Приезжая в Москву, Валерий просил, чтобы Большой театр заказывал ему номер в гостинице “Националь”, и поскольку он был очень “ранний” человек, то уже в девять часов утра у меня в квартире раздавался звонок с требованием, чтобы я шел в кафе “Националь”. Я жил тогда близко от гостиницы на улице Немировича-Данченко. Помню свое “веселое” ответное чувство, и я действительно шел на встречу с ним, и за завтраком мы позволяли себе пару рюмок коньяка.
Дружба с Валерием превращалась иногда в тройственный союз с ЭНАРОМ СТЕНБЕРГОМ, хотя эти встречи в большой мере происходили в Ленинграде, когда уже мы с Энаром высвистывали Доррера к нам в ресторан гостиницы “Астория”.
Я помню, что в гостинице шел ремонт, и вся она была опутана строительными лесами. Позавтракав в кафе или в ресторане, мы приходили в мой номер и через окно вылезали на леса, сидели на них, болтая ногами и продолжая беседовать уже на воздухе, по-прежнему любуясь городом. Вместе с Энаром и Валей мы заходили к Софье Марковне Юнович. Ее квартира-ателье с огромным витринным окном располагалась рядом с гостиницей “Астория” на Морской улице (тогда улица Герцена). Софья Марковна была прелестная женщина, уже немолодая, но полная сил и энергии. Ей нравилось, что мы, молодые художники, тянемся к ней, как к мэтру, и с удовольствием нас принимала и угощала. Мы неизменно восхищались ее работами, но, должен сказать, нам немного мешало ее слишком серьезное отношение к собственному творчеству. Софья Марковна в дальнейшем бывала на моих выставках в Санкт-Петербурге, и я помню, как отвозил ее после такого вернисажа во Дворце искусств на Невском домой, она жила около Казанского собора.

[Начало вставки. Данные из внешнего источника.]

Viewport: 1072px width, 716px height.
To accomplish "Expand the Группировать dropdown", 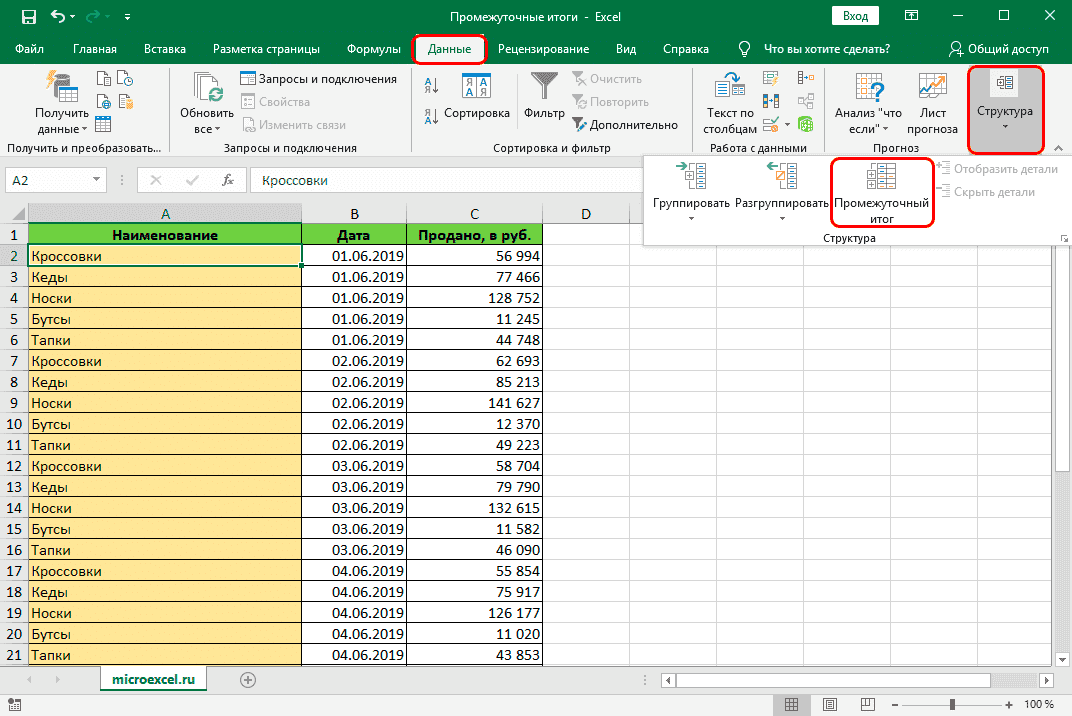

Энар Стенберг был в театральном деле “первой ласточкой” – знаком революции на театре, которая произошла после ухода из жизни вождя народов. Я видел его работы в Малом театре, и в этих спектаклях, хотя и оформленных достаточно традиционно, всегда сквозило новое. Энар был очень хороший парень, родственник великих братьев Стенбергов, преданных бунтарской традиции. Он гордился, что сделал два или три спектакля с Любимовым на Таганке.
Но вернемся к Вале Дорреру. Авторские гонорары тогда были маленькие и, приезжая в командировку, Валя никак не мог вписаться в жалкие расходы, предписываемые законом. Выручало кино. Валя был художником-постановщиком целого ряда фильмов, и хотя эта работа его тяготила, он продолжал ею заниматься.
Каждый свой приезд в Питер я звонил Дорреру, и мы весело проводили время вместе, что, быть может, и не всегда следовало делать. Так, не зря в школе рассаживают по разным партам учеников, которые плохо влияют друг на друга.